Loi portant statut particulier de la Ville de Paris et aménagement métropolitain : encore une évolution dans la réforme territoriale

La loi n°2017-257 du 28 février 2017 relative au statut de Paris et à l’aménagement métropolitain est parue au JORF du 1er mars 2017.

Sur la simplification du statut de Paris, la loi crée le conseil de Paris en lieu et place de la Commune et du département de Paris. A cet égard, son article premier énonce :

« Art. L. 2512-1. – Il est créé une collectivité à statut particulier, au sens de l’article 72 de la Constitution, dénommée “Ville de Paris”, en lieu et place de la commune de Paris et du département de Paris. (…).

Les affaires de la Ville de Paris sont réglées par les délibérations d’une assemblée dénommée “conseil de Paris”, dont le président, dénommé “maire de Paris”, est l’organe exécutif de la Ville de Paris ».

La nouvelle entité exercera ses compétences à compter du 1er janvier 2019.

L’article 6 de la loi, précise que « les agents de la commune et du département de Paris relèvent de plein droit de la Ville de Paris, à la date de sa création, dans les conditions de statut et d’emploi qui sont les leurs » et l’article 9 prévoit, quant à lui, le maintien dans leurs mandats, de tous les conseillers de Paris et les conseillers d’arrondissement en fonction, jusqu’au prochain renouvellement général des conseils municipaux.

Dans le prolongement de l’article 1er de la loi, les dispositions de l’article 10 indiquent : « La Ville de Paris est substituée à la commune de Paris et au département de Paris dans l’ensemble de leurs droits et obligations, dans toutes les délibérations et tous les actes qui relevaient de leur compétence, ainsi que dans toutes les procédures administratives et juridictionnelles en cours à la date de sa création. (…) ».
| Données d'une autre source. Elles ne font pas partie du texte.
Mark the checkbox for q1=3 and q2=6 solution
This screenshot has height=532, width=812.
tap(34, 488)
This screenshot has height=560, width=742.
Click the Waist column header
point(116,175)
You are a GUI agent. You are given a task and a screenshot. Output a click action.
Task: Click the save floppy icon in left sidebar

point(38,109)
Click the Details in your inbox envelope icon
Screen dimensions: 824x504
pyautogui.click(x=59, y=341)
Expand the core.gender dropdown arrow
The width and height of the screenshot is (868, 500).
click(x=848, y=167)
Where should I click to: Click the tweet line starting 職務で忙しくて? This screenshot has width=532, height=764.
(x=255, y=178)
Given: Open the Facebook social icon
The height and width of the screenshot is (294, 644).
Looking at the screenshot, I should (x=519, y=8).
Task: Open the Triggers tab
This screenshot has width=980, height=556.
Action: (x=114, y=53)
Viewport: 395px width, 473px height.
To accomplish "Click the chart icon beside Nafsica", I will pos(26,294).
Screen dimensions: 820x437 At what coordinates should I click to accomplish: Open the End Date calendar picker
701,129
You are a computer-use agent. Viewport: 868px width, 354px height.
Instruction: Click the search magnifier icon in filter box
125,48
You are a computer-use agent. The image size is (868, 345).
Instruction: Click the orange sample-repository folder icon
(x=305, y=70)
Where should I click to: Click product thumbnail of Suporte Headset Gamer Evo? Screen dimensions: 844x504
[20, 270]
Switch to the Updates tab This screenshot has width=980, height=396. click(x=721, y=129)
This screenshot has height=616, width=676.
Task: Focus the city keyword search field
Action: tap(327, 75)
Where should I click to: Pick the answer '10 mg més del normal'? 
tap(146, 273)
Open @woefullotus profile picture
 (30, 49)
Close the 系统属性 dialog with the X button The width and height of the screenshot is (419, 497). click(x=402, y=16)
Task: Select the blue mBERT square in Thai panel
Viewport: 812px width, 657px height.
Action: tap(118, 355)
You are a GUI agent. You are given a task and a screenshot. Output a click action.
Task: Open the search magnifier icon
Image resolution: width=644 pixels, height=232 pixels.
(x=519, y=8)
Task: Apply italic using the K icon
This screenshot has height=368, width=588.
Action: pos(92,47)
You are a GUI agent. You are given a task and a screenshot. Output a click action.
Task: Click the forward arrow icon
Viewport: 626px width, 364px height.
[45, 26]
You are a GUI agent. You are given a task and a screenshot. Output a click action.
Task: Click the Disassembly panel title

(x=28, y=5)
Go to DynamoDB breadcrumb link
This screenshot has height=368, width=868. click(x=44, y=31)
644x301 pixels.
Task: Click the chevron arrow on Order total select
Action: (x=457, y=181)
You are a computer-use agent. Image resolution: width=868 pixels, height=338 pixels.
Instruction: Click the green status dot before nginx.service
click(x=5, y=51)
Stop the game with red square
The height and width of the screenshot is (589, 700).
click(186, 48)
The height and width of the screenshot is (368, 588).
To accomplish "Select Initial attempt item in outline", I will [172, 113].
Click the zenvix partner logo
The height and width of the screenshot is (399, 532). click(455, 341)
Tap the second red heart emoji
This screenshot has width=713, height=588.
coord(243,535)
Par ailleurs, la loi prévoit un renforcement des missions du maire de Paris, en matière de circulation et de stationnement mais également le transfert des pouvoirs de police du Préfet de police au maire de Paris, pour les édifices menaçant ruine, en matière de sécurité des habitants des immeubles collectifs à usage d’habitation, en matière de police des funérailles et des lieux de sépulture, de police des baignades.

En outre, la loi assouplit les conditions requises par l’article L. 5217-1 du CGCT pour l’accès de certains établissements publics de coopération intercommunale à fiscalité propre au statut de métropole pour permettre à de nouveaux EPCI à fiscalité propre de se transformer en métropole.

Ainsi, les articles L.1111-9-1 CGCT et L.5217-1 du CGCT respectivement modifiés par les articles 69 et 70 de la loi n°2017-257 du 28 février 2017 ont été adaptés à cette exigence à fin de satisfaire les conditions de changement de statut prévus par la loi.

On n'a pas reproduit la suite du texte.